◆ SELECTED EXTRACT
··········

This text was originally published in French in 2020 on the Revolve Blog by Jérémie RODON. Translation to English by Nicole Hage Chahine.
On AWS, it is considered best practice to segregate our environments. It is recommended to have separate environments for production, pre-production, and development, ensuring their isolation. Similarly, it is advisable to have separate environments for different teams. In recent years, AWS has dedicated significant efforts to enhance the features of AWS Organizations, promoting the division of resources into distinct AWS accounts. As a result, it has become common for companies, even of modest size, to manage several dozen AWS accounts… and an equal number of VPCs!
The issue of interconnecting these numerous VPCs, both with each other and with the corporate network, has rapidly become critical when designing an AWS infrastructure
The costly “predecessor” of the Transit VPC model
VPC peering was quickly ruled out because peering connections are not transitive, and we quickly reached the limitations of the feature, resulting in a tangled network mess.
In fact, for a long time, the only scalable model that worked was the Transit VPC. Although not our main topic, a quick recap helps us better understand where we came from. The concept was “simple”: in a dedicated VPC (the Transit VPC), we instantiated two large c4.8xlarge instances with our preferred router/firewall appliance AMI, and then configured these appliances to establish VPN connections to each of our other VPCs.
We ensured that the Transit VPC had connectivity with our on-premises network, and with proper configuration management, voila! We had an extended enterprise network in AWS, more or less highly available, capable of reaching thousands of VPCs.
Figure 1: Transit VPC with its router/firewall instances. Each instance establishes two tunnels to each of the “App VPCs.”
Certainly, the solution was far from perfect. Firstly, it incurred exorbitant costs due to the expenses associated with instances, licenses, and VPN connections. Secondly, there were difficulties in effectively managing appliance redundancy and keeping the overall configuration up to date as new VPCs were added.

··········

◆ DATA EXCERPT
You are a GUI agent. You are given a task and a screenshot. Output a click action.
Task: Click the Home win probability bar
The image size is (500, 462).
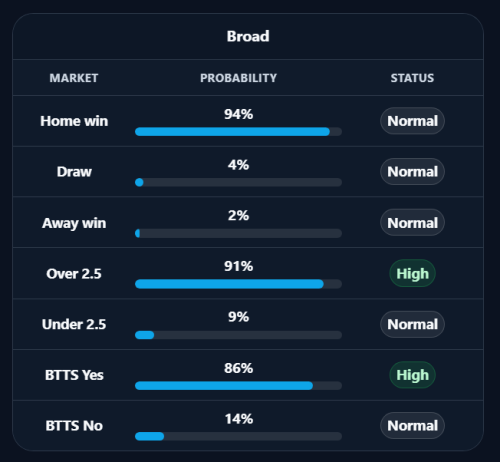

··········

◆ TASKS AND EXERCISES
- A) In the AWS networking article, what instance type ran the router/firewall appliances in the Transit VPC?
- B) Extend the AWS networking article past its last sentence, keeping its voice.

◆ RESULTS IN ORDER
- A) Two c4.8xlarge instances.

- B)
As an interesting anecdote, I encountered a company that extensively used this solution (with thousands of VPCs), resulting in monthly costs amounting to hundreds of thousands of dollars. Adding new VPCs involved submitting a request to the network team in the form of an Excel file, and even then, it could take up to a week if luck was on your side.
In essence, as you may have surmised, this approach was not highly compatible with the principles of DevSecOps and agility. However, alternatives were limited, leaving us with no other choice.
The horizon finally brightened in November 2018 at the re:Invent conference in Las Vegas, with the eagerly anticipated announcement of AWS Transit Gateway.
Introducing Transit Gateway
AWS Transit Gateway simply replaces the entire concept of Transit VPC with a single, managed, scalable, redundant, and automated service.
Compared to what it does for us, I would readily assert that the service is easy to manage. However, when diving into it for the first time, one can easily feel a bit lost, especially if they are not familiar with networking concepts. Let’s first examine the different components of the service and their relationships, step by step.
Transit Gateway
In addition to being the name of the service, “Transit Gateway” is also the name of the central component. A Transit Gateway is a regional element: typically, one is created per region, regardless of the number of AWS accounts.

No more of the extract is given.